AFP: La justice iranienne a condamné l’avocate Nasrin Sotoudeh à 11 ans de prison pour son action en faveur des droits de l’Homme, allongeant la liste des personnalités lourdement condamnées après les troubles ayant suivi la réélection contestée du président Mahmoud Ahmadinejad.
Mme Sotoudeh, arrêtée en septembre, a été condamnée à 11 ans de prison et à 20 ans d’interdiction d’exercer son métier d’avocate et de quitter l’Iran, a annoncé son mari, Reza Khandan, lundi à l’AFP. Elle a 20 jours pour faire appel.
Elle a été reconnue coupable « d’actions contre la sécurité nationale, propagande contre le régime et appartenance au Centre des défenseurs de droits de l’Homme » iranien, fondé par le prix Nobel de la paix Shirin Ebadi, a-t-il ajouté.

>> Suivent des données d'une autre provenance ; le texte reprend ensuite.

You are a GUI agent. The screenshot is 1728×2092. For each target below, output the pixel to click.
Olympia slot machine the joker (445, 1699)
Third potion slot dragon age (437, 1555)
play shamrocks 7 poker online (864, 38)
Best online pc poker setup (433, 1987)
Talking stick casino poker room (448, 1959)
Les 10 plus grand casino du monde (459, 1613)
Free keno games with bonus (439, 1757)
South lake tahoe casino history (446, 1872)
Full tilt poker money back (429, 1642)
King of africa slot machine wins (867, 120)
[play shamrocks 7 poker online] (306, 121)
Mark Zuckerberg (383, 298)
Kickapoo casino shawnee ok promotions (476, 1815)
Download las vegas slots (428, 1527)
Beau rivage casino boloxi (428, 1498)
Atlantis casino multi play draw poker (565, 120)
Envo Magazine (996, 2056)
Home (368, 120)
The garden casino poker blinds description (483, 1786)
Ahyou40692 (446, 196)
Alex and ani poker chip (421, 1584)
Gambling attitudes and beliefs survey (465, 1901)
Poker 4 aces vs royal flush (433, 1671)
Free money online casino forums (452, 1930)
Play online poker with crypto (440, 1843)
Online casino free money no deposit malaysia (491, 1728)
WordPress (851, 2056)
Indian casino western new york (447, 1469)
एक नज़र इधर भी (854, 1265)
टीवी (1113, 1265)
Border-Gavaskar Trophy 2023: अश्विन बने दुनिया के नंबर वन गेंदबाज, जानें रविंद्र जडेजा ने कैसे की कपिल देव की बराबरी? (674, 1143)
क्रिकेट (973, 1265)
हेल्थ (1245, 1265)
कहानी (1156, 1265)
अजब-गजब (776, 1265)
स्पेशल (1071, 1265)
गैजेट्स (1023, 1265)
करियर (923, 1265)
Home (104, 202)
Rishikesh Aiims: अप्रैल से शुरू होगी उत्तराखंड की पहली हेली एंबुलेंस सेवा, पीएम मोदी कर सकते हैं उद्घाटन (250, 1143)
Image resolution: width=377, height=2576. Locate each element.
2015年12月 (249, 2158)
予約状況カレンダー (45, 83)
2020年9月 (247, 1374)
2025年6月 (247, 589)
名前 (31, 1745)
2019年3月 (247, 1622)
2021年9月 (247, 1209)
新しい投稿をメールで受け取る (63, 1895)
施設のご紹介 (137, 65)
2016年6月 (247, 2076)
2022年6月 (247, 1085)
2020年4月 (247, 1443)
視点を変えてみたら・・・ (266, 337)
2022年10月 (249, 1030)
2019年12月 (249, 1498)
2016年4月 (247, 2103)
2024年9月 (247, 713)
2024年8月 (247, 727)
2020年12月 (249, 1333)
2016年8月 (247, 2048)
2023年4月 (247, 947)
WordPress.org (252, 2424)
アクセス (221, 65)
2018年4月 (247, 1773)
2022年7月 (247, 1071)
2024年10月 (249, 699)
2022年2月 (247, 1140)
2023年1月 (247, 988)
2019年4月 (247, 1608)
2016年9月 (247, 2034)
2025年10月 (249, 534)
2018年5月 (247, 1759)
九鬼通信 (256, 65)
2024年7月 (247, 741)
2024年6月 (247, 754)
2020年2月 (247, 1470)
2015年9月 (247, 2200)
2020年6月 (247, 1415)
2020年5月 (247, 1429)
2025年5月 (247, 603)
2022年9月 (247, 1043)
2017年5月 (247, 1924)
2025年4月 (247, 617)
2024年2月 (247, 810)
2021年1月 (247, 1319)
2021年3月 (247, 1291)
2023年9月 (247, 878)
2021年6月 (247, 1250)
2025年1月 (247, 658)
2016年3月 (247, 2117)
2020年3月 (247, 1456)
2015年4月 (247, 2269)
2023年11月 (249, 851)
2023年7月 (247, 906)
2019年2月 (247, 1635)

Mme Ebadi, devenue l’une des bêtes noires du régime iranien, avait manifesté en décembre devant le siège européen de l’ONU à Genève pour demander la libération de Mme Sotoudeh, alors en grève de la faim pour protester contre son arrestation et ses conditions de détention.
Longtemps engagée dans la défense de jeunes condamnés à mort pour des faits commis alors qu’ils étaient mineurs, Mme Sotoudeh, 45 ans, a défendu de nombreux opposants arrêtés après la réélection contestée de M. Ahmadinejad en juin 2009.
Le résultat du scrutin, entaché de fraudes massives selon l’opposition réformatrice, a provoqué des manifestations dans tout le pays, sévèrement réprimées par le pouvoir qui a arrêté des milliers de personnes et en a condamné des centaines.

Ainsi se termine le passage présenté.